Figure 2.

The Fd2‐knockout mutant (Fd2‐KO) is defective in pathogen‐associated molecular pattern (PAMP)‐triggered immunity (PTI)‐induced reactive oxygen species (ROS) accumulation. (a) To detect ROS, leaf strips of Nossen and Fd2‐KO plants were treated with 100 nm flg22 (left) or 200 μg/mL chitin (right) in buffer containing luminol and horseradish peroxidase. Luminescence was recorded at the indicated times. fls2 and cerk1 mutants were used as negative controls for flg22 and chitin treatment, respectively.
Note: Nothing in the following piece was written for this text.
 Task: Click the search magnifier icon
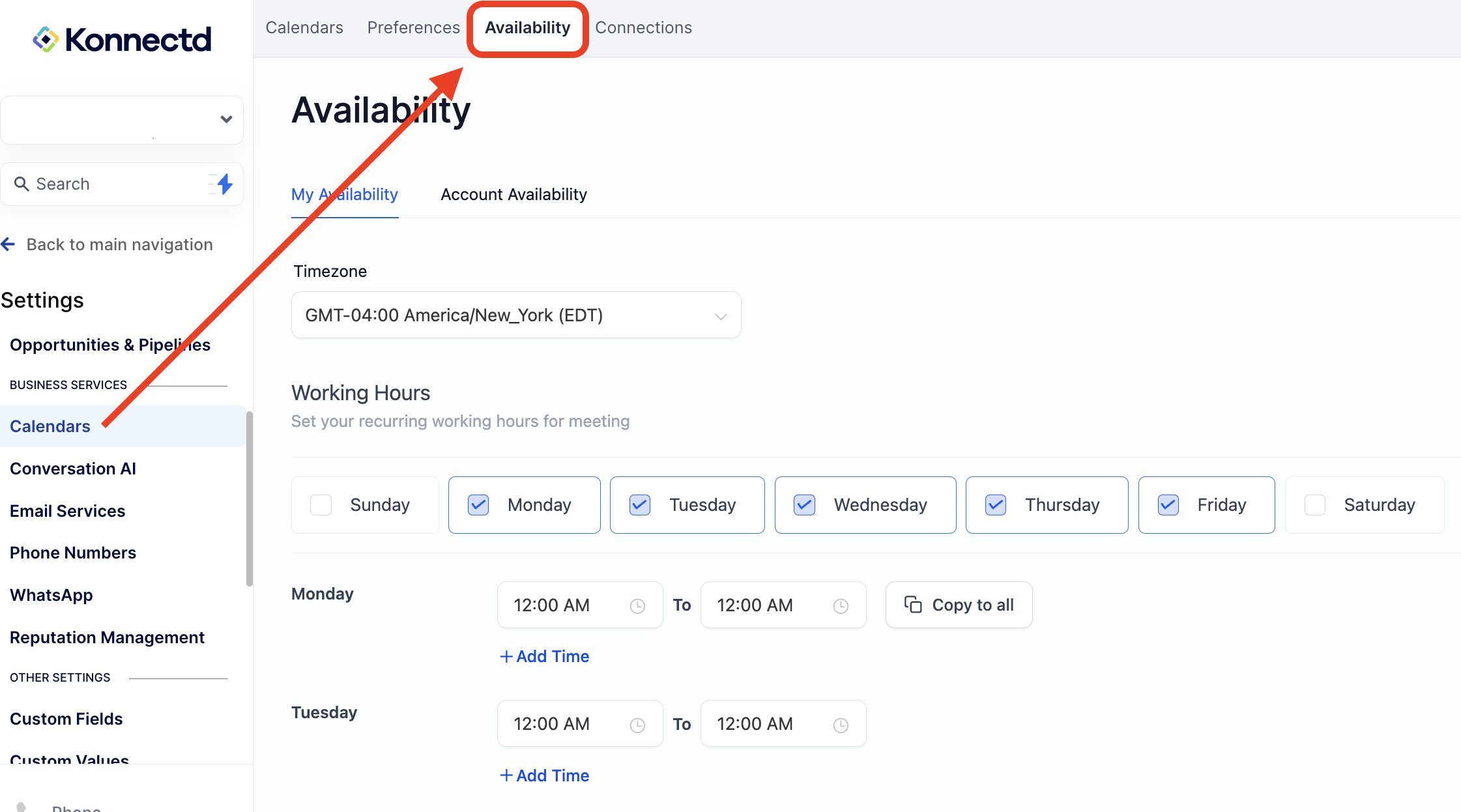point(22,184)
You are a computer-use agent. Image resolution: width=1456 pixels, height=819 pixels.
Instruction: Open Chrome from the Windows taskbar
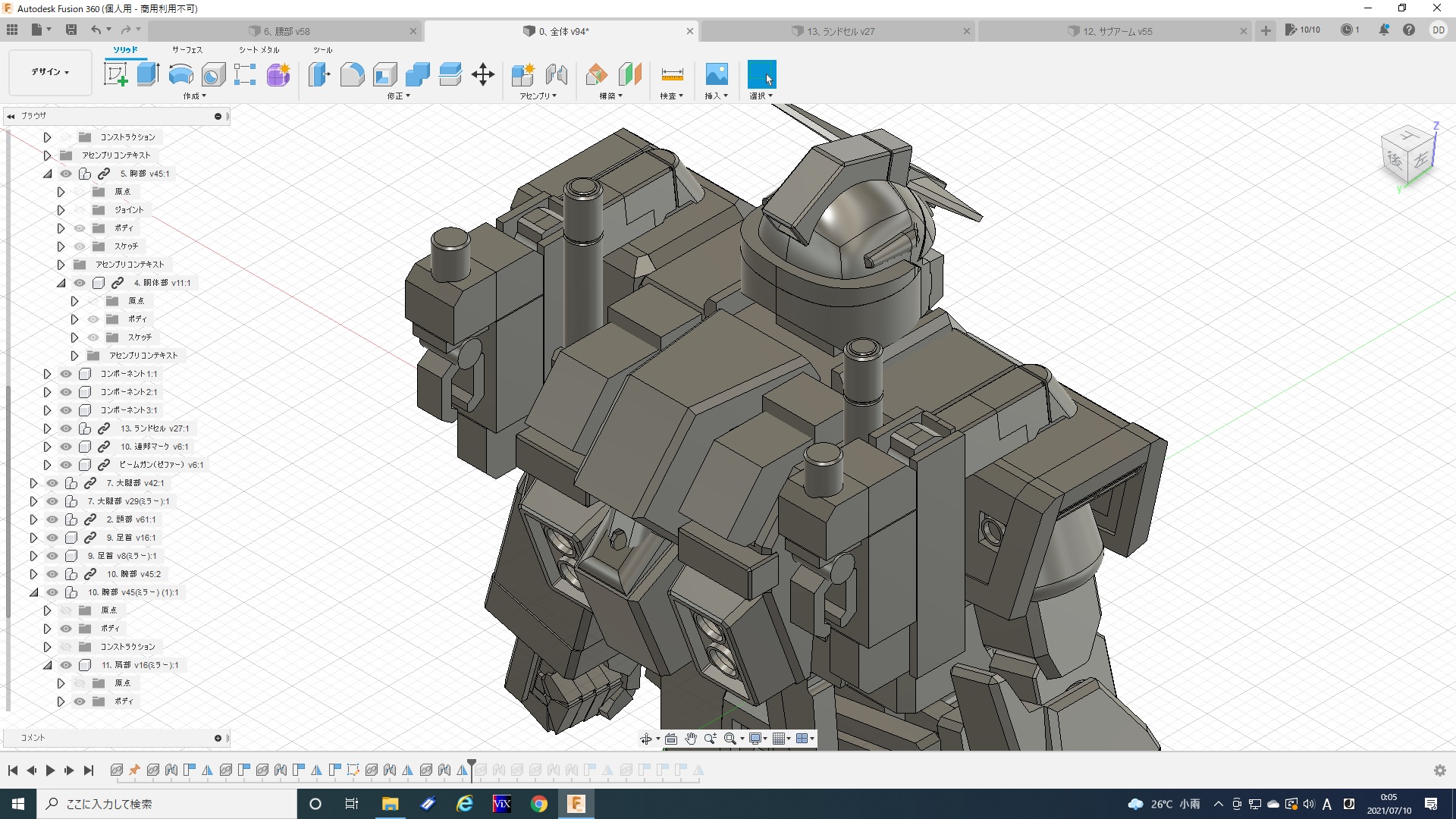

Error bars represent the standard error (SE) (n = 8). (b) The relative transcriptional levels of RbohD (left) and RbohF (right) in 4‐week‐old non‐treated Nossen and Fd2‐KO plants as determined by quantitative real‐time polymerase chain reaction (qRT‐PCR). (c) The induction of FRK1 as indicated by qRT‐PCR in Nossen and Fd2‐KO plants before and after Pseudomonas syringae pv. tomato (Pst) DC3000 [optical density at 600 nm (OD₆₀₀) = 0.0002] inoculation. In (b) and (c), Actin was used as the endogenous control; significance was determined at **P < 0.01 with Student's t‐test, and error bars represent SE (n = 3). Experiments were conducted in triplicate with similar results. dpi, days post‐infection.